--- Source data ---

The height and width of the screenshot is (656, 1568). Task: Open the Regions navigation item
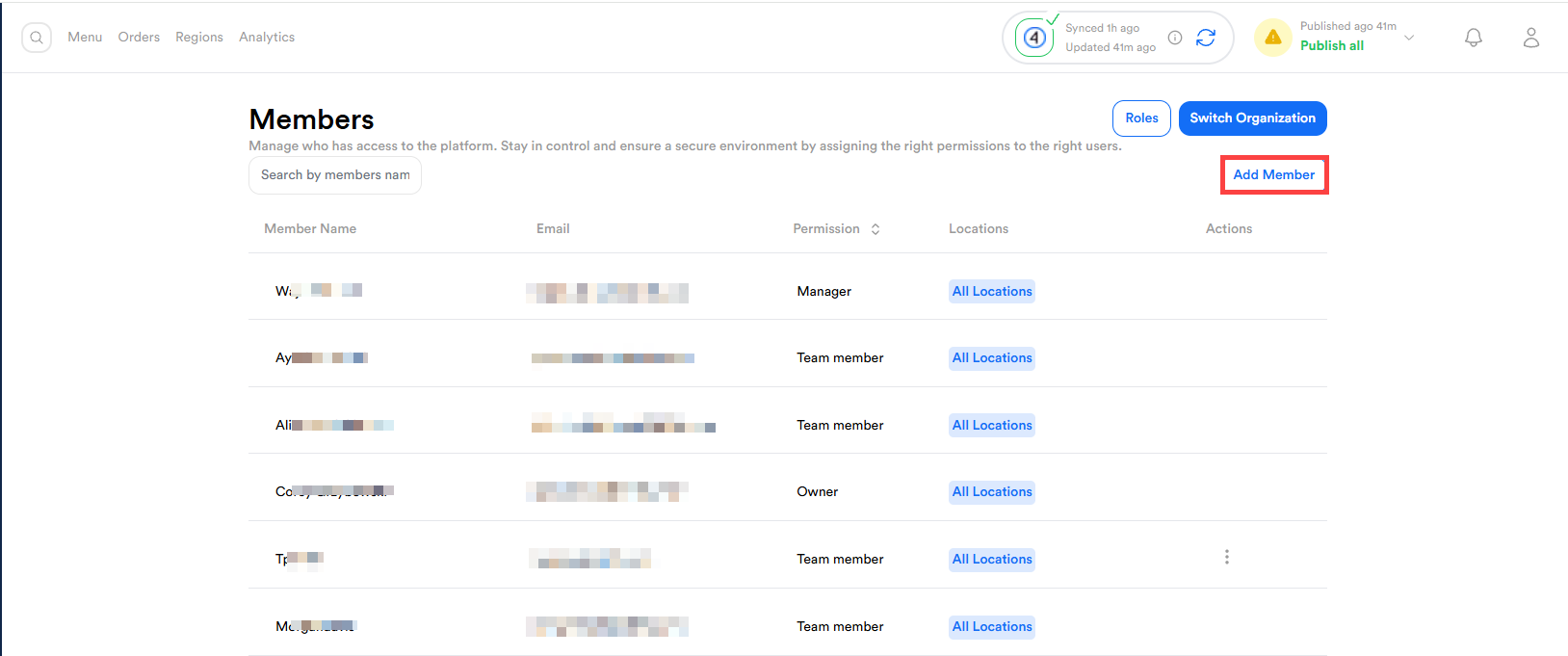click(x=199, y=38)
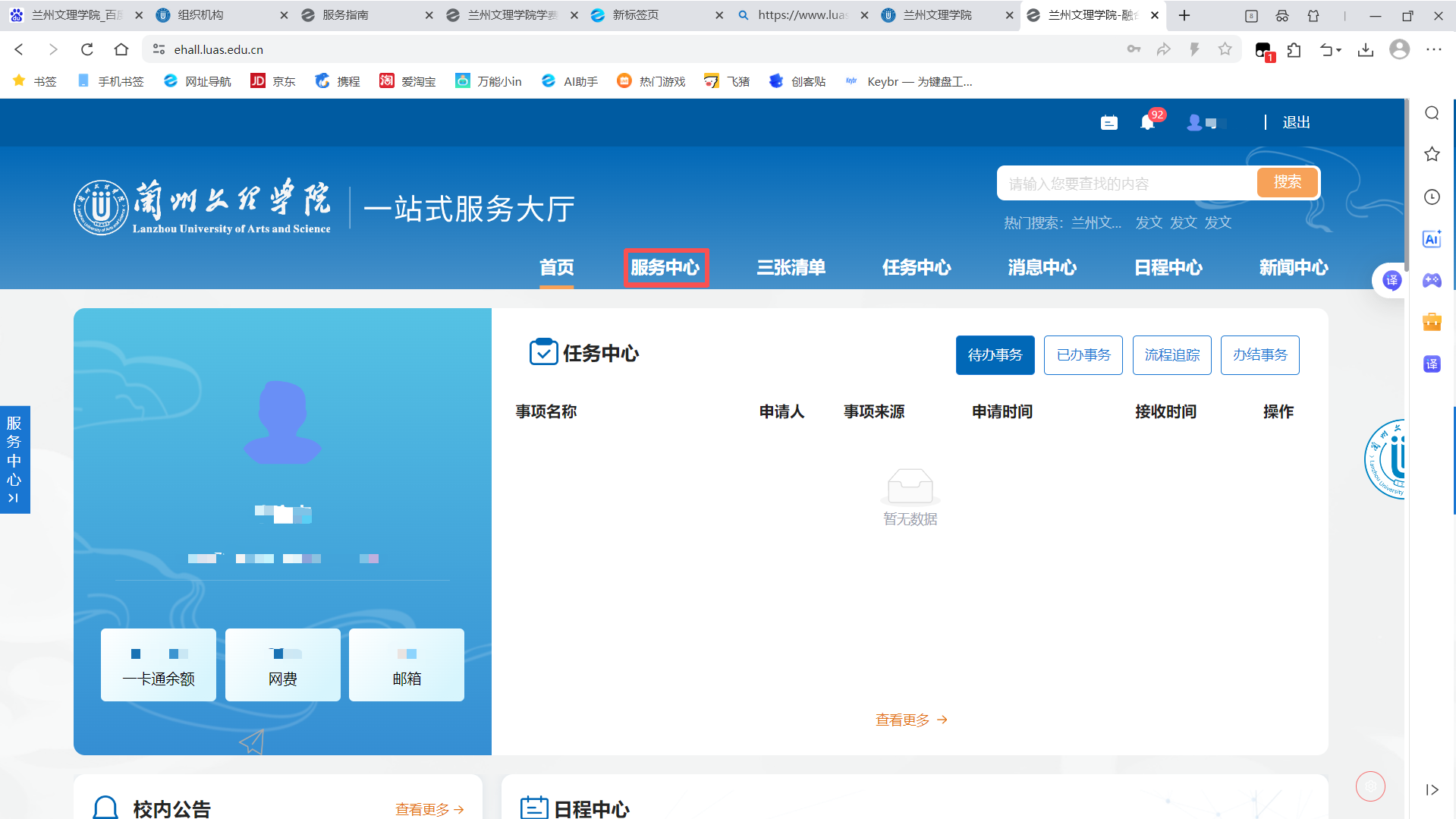Open the browser undo dropdown arrow
Image resolution: width=1456 pixels, height=819 pixels.
tap(1339, 50)
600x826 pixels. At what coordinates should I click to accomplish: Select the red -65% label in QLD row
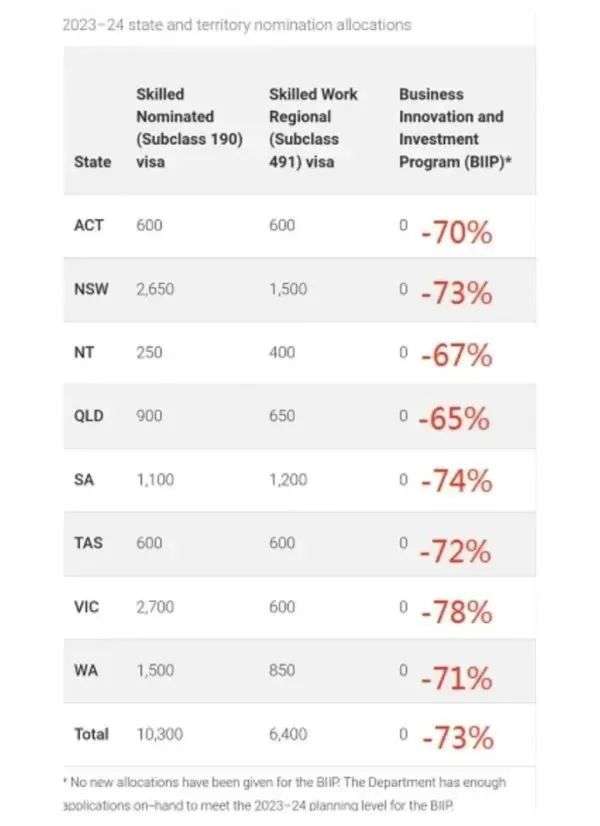coord(454,418)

---

Problem>
Give every record again word for word, pictures excluded.

Response box>
The height and width of the screenshot is (656, 1568). Task: Open the Regions navigation item
click(x=199, y=38)
Open the browser undo dropdown arrow
Image resolution: width=1456 pixels, height=819 pixels.
tap(1339, 50)
600x826 pixels. At what coordinates should I click to accomplish: Select the red -65% label in QLD row
coord(454,418)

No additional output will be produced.